(Stored data)

'''

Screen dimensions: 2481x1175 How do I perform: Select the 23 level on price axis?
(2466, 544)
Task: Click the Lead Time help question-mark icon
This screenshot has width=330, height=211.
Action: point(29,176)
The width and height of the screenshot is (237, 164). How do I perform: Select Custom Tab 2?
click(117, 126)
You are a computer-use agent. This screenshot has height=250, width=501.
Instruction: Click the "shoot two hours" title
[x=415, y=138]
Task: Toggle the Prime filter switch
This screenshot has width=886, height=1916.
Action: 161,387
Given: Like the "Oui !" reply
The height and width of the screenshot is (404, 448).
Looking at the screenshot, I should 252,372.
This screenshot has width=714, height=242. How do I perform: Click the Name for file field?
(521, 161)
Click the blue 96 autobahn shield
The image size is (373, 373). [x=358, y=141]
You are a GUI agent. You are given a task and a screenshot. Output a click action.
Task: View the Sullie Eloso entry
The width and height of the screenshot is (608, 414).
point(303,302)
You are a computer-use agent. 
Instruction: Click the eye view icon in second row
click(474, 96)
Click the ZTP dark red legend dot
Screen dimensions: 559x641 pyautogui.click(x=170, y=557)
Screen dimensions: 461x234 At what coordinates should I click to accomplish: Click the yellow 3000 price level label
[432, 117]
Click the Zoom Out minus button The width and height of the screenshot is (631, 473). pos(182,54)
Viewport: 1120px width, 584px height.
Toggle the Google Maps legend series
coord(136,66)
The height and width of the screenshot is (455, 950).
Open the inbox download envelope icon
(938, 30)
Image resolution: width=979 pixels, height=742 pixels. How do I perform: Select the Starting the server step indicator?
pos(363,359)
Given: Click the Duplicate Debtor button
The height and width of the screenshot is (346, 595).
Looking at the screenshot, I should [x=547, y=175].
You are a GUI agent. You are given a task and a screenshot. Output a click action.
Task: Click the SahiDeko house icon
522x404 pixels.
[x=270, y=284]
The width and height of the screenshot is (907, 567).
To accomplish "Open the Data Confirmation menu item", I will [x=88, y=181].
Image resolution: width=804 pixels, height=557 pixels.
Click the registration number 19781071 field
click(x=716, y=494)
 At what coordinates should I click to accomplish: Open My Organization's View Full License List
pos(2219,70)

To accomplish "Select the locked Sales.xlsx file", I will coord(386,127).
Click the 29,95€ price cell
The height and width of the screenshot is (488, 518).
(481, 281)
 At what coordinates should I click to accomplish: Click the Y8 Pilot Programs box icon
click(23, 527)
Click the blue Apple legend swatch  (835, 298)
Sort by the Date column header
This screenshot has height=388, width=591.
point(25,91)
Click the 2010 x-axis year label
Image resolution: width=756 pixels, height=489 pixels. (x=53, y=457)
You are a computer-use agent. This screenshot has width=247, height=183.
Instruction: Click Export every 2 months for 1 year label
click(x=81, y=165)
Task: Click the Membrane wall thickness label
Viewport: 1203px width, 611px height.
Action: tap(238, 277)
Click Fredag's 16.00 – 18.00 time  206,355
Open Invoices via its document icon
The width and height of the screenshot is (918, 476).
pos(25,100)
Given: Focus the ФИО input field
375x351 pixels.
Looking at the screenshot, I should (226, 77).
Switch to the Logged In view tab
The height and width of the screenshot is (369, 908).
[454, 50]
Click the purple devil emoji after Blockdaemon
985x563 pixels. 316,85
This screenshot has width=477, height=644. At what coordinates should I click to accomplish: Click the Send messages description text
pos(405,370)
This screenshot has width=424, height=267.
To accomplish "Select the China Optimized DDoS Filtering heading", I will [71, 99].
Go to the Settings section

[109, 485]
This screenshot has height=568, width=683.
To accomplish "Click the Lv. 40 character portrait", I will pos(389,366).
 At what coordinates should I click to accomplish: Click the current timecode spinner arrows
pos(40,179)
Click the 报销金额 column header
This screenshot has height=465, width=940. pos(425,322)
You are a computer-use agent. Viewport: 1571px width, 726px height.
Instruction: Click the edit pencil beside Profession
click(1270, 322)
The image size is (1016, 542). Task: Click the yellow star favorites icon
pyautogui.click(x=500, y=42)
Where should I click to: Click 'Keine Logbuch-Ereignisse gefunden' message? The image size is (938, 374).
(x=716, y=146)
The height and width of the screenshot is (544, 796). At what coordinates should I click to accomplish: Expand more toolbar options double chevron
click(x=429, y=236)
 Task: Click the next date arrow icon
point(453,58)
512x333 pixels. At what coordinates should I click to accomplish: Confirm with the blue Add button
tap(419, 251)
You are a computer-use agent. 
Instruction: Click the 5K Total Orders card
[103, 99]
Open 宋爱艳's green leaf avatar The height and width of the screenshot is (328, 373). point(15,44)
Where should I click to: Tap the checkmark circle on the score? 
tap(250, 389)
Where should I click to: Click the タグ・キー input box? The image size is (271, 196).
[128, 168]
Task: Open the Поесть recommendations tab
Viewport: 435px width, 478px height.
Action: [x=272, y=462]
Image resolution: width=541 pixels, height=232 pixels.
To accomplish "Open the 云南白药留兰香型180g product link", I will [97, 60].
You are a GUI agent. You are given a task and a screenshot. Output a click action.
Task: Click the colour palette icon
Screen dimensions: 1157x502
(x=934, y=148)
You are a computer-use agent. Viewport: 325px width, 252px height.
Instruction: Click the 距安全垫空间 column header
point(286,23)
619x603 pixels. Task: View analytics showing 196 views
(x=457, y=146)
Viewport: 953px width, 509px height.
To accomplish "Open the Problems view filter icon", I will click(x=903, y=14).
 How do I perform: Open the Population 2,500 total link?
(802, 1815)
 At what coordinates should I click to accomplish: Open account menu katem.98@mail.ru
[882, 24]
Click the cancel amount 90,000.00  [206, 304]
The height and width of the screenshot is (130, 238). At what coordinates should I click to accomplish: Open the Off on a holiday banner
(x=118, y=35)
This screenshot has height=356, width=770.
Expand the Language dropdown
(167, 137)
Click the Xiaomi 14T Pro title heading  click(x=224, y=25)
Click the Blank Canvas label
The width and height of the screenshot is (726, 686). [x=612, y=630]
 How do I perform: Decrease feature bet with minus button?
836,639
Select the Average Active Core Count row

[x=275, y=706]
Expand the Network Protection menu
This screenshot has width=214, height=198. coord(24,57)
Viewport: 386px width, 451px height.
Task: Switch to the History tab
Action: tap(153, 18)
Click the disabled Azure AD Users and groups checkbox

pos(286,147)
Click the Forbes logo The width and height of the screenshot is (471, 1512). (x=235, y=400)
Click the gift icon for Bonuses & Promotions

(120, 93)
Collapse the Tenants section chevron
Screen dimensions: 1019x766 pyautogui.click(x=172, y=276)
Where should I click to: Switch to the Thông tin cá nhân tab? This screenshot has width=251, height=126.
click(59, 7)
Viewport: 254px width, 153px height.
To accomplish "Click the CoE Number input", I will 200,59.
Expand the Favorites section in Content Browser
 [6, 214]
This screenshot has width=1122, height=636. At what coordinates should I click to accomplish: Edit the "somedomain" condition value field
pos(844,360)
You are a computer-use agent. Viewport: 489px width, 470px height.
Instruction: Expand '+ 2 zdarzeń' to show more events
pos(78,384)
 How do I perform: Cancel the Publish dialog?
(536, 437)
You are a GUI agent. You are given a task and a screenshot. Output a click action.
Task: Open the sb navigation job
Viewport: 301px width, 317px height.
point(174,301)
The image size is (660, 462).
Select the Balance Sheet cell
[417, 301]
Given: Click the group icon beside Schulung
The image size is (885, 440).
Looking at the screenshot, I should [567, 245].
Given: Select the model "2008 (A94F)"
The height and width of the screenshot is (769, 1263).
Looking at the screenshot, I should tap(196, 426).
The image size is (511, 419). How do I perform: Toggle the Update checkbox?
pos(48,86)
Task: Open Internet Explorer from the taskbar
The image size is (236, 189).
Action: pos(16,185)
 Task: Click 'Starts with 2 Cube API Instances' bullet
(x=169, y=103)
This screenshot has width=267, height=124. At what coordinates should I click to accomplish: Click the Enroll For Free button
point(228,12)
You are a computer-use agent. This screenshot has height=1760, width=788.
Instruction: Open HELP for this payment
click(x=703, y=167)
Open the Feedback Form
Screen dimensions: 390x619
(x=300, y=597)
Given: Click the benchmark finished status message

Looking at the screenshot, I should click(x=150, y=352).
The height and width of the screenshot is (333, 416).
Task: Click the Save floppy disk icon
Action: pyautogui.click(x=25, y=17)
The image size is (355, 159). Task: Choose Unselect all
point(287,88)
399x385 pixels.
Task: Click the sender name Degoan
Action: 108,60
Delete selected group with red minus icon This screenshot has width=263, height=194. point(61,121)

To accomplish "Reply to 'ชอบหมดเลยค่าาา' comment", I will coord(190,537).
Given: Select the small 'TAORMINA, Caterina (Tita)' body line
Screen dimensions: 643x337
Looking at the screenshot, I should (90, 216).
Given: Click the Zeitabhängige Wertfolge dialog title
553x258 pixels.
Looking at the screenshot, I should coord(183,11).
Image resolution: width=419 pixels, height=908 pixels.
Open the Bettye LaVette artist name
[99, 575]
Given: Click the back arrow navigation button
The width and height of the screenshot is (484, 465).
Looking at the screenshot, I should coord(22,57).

'''

▶ _Work request_:
Each line in the data that has the word "computer" counts once; state how many such lines there are, without comment.

▶ _Task response_:
8